Существует немало указаний на то, что срок начала советской операции «Гроза» был назначен на 6 июля 1941 года. Мемуары советских маршалов, генералов и адмиралов, архивные документы, математический анализ сведений о движении тысяч советских железнодорожных эшелонов — все это указывает на 10 июля как дату полного сосредоточения Второго стратегического эшелона Красной Армии вблизи западных границ. Но советская военная теория предусматривала переход в решительное наступление не после полного сосредоточения войск…
Для исторической сенсации достаточно бы было одного указания на источник, где была бы помянута операция «Гроза», даже без вымышленных сроков, но таких указаний не существует. Вдумайтесь, откуда Суворов мог узнать название операции, «Гроза», если ни в едином историческом источнике такого названия операции нет? Голоса с потолка подсказали? Что ж, случается и так: эти голоса часто не только крайне назойливы, но и крайне осведомлены… Откуда они черпают информацию, не известно.
Отметьте также в приведенной выдержке необъяснимый пробел в логике: если операция «Гроза» была назначена на 6 июля, то почему же не названные мемуары и архивные документы указывают на умозрительную готовность войск к 10 июля? Откуда взялась новая дата? Опять голоса?
Больной выдумывает факты, систематизирующие его бред, вовсе не потому, что хочет кого-то обмануть, а потому, что вымыслы его представляются ему высшей истиной, по сравнению с которой действительность лишь малозначимая докука. Откровенное объяснение подобному поведению дал Гегель, заявив в ответ на упрек в несоответствии умственных его построений действительности: «Тем хуже для действительности». Даже если счесть Гегеля не шизофреником, а всего лишь шизоидным психопатом, отсюда можно допустить, что во многих случаях бред основывается на желании больного уничтожить неправильную действительность, беспокоящую его, исправить ошибку природы. Собственно, шизофреник в бреду есть законченный субъективный идеалист: мир есть только то, что мы о нем думаем.
Поскольку схватка с действительностью ведется насмерть, то привлекаемые больным в свидетели авторитеты, скажем авторы мемуаров, способны, как это ни поразительно, дать ложные показания, например у Суворова:
Мой свидетель — Адмирал Флота Советского Союза Н.Г. Кузнецов (в 1941 году — адмирал, Нарком ВМФ СССР, член ЦК, член Ставки Главного командования с момента ее создания). Вот его показания: «Для меня бесспорно одно: И.В. Сталин не только не исключал возможности войны с гитлеровской Германией, напротив, он такую войну считал… неизбежной… И.В. Сталин вел подготовку к войне — подготовку широкую и разностороннюю, — исходя из намеченных им самим… сроков.
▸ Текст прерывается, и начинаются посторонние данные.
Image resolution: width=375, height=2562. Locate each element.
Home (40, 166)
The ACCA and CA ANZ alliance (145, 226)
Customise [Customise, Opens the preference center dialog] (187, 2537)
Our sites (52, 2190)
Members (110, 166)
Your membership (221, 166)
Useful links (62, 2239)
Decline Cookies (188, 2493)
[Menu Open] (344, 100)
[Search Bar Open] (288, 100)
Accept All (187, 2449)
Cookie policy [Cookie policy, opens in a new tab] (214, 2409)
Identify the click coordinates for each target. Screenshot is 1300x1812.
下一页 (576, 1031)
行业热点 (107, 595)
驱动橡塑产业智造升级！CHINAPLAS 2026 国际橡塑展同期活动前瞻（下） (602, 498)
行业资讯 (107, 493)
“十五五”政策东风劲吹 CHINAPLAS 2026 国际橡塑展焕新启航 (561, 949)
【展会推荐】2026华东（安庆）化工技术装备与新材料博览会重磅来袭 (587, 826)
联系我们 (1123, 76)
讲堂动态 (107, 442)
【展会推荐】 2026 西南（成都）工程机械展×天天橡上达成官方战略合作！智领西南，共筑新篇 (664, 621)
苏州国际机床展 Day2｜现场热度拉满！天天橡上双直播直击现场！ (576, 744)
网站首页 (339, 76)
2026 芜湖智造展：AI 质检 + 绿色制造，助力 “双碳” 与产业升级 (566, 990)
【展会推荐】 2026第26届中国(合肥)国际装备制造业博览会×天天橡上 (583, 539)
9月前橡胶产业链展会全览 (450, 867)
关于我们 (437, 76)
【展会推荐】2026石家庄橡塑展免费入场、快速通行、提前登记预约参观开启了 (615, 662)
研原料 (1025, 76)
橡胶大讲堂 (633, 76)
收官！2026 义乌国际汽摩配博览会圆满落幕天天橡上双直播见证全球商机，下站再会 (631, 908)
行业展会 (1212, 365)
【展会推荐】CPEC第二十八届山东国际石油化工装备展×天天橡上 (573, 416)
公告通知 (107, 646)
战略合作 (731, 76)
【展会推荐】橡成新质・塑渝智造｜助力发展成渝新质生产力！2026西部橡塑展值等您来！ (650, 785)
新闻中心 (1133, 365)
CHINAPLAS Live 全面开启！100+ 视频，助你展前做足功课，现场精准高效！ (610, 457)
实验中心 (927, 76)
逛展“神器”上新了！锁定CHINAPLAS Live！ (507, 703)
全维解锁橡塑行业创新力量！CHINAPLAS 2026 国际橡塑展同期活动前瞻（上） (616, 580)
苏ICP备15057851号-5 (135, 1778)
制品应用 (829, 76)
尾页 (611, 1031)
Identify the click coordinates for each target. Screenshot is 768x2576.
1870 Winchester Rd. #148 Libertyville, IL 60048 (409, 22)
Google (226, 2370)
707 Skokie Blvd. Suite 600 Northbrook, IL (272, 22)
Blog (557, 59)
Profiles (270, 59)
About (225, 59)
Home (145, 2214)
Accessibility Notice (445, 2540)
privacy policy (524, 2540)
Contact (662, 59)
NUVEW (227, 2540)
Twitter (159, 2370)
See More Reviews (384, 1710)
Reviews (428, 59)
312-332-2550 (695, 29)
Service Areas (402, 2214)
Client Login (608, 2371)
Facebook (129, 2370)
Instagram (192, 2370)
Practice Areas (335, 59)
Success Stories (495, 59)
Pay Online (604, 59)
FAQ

Гитлер нарушил эти расчеты» (Накануне. С. 321).
Разумеется, Кузнецов не мог нести в своих воспоминаниях бред, точнее намекать на бредовые вымыслы Суворова, это исключено совершенно, можно было даже не читать указанное в воспоминаниях место:
Для меня бесспорно одно: И.В. Сталин не только не исключал возможности войны с гитлеровской Германией, напротив, он такую войну считал весьма вероятной и даже, рано или поздно, неизбежной. Договор 1939 года он рассматривал лишь как отсрочку, но отсрочка оказалась значительно короче, чем он ожидал.
У него, конечно, было вполне достаточно оснований считать, что Англия и Америка стремятся столкнуть нас с Германией лбами. Такая политика западных держав не являлась секретом, и на этой почве у Сталина росло недоверие и неприязнь к ним. Все сведения о действиях Гитлера, исходившие от англичан и американцев, он брал под сомнение или даже просто отбрасывал. Так относился он не только к сообщениям из случайных источников, но и к донесениям наших официальных представителей, находившихся в этих странах, к заявлениям государственных деятелей Англии и Америки.